**Task directions**
Render every line of the items below as a Markdown table with the columns "Row" and "Item line", numbering the rows and omitting blank lines. Leave out the pictures.

**Task inputs**
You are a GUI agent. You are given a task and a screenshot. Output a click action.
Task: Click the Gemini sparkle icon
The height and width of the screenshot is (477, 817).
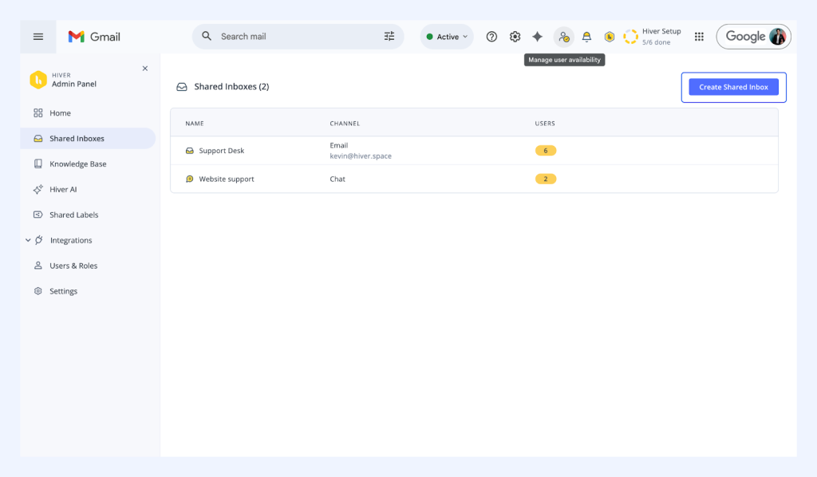click(x=538, y=37)
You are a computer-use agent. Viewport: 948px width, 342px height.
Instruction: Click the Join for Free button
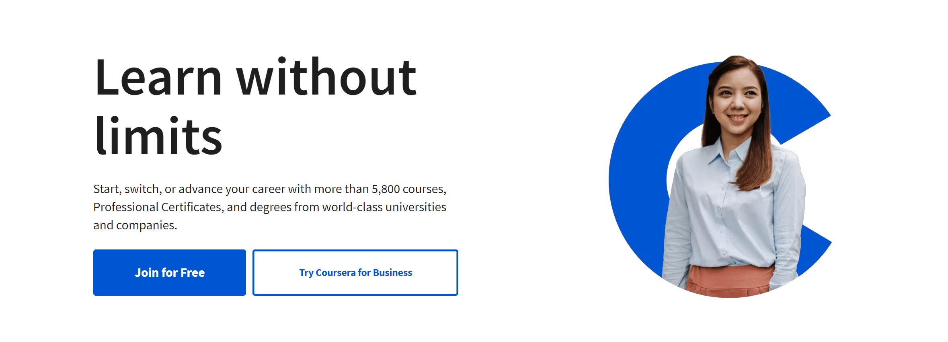(169, 272)
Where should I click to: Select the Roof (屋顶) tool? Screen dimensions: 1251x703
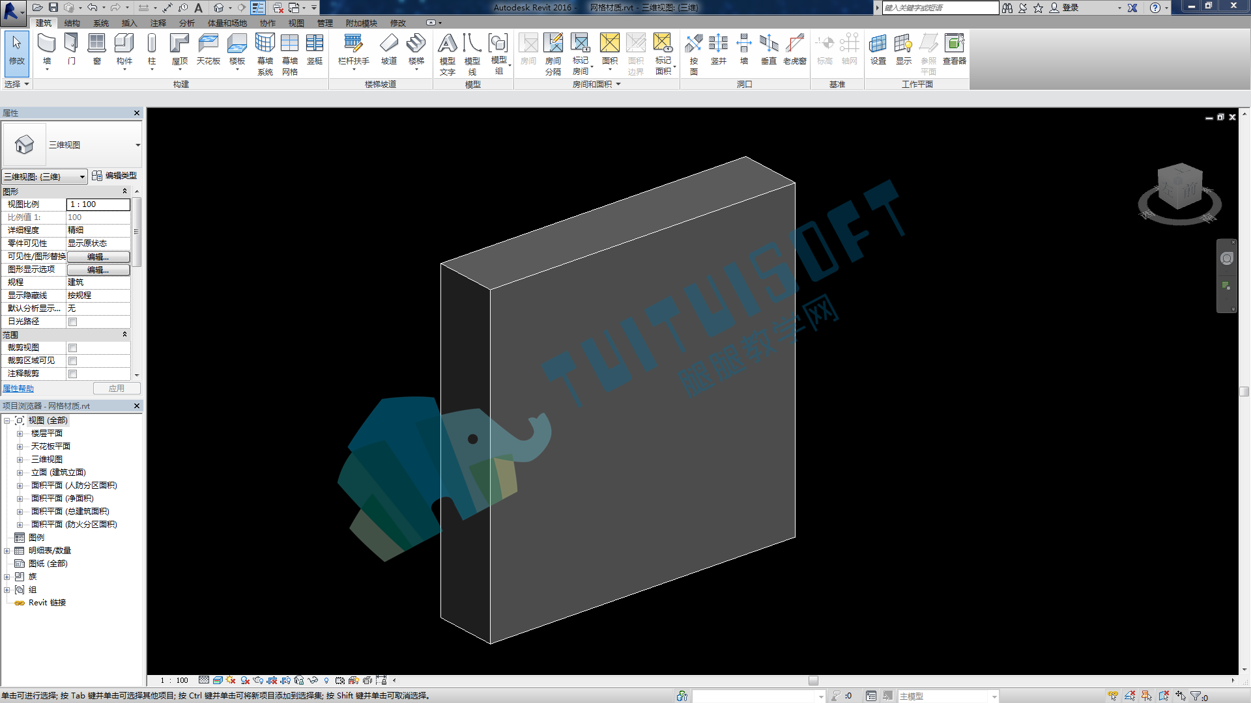coord(179,50)
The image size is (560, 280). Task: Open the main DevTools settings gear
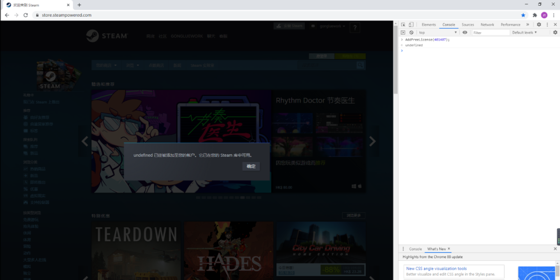(x=539, y=24)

**Reply to the exercise**
| Row | Item line |
|---|---|
| 1 | You are a GUI agent. You are given a task and a screenshot. Output a click action. |
| 2 | Task: Click the Gemini sparkle icon |
| 3 | The height and width of the screenshot is (477, 817). |
| 4 | click(x=538, y=37) |
| 5 | You are a computer-use agent. Viewport: 948px width, 342px height. |
| 6 | Instruction: Click the Join for Free button |
| 7 | (169, 272) |
| 8 | Where should I click to: Select the Roof (屋顶) tool? Screen dimensions: 1251x703 |
| 9 | coord(179,50) |
| 10 | The image size is (560, 280). Task: Open the main DevTools settings gear |
| 11 | (x=539, y=24) |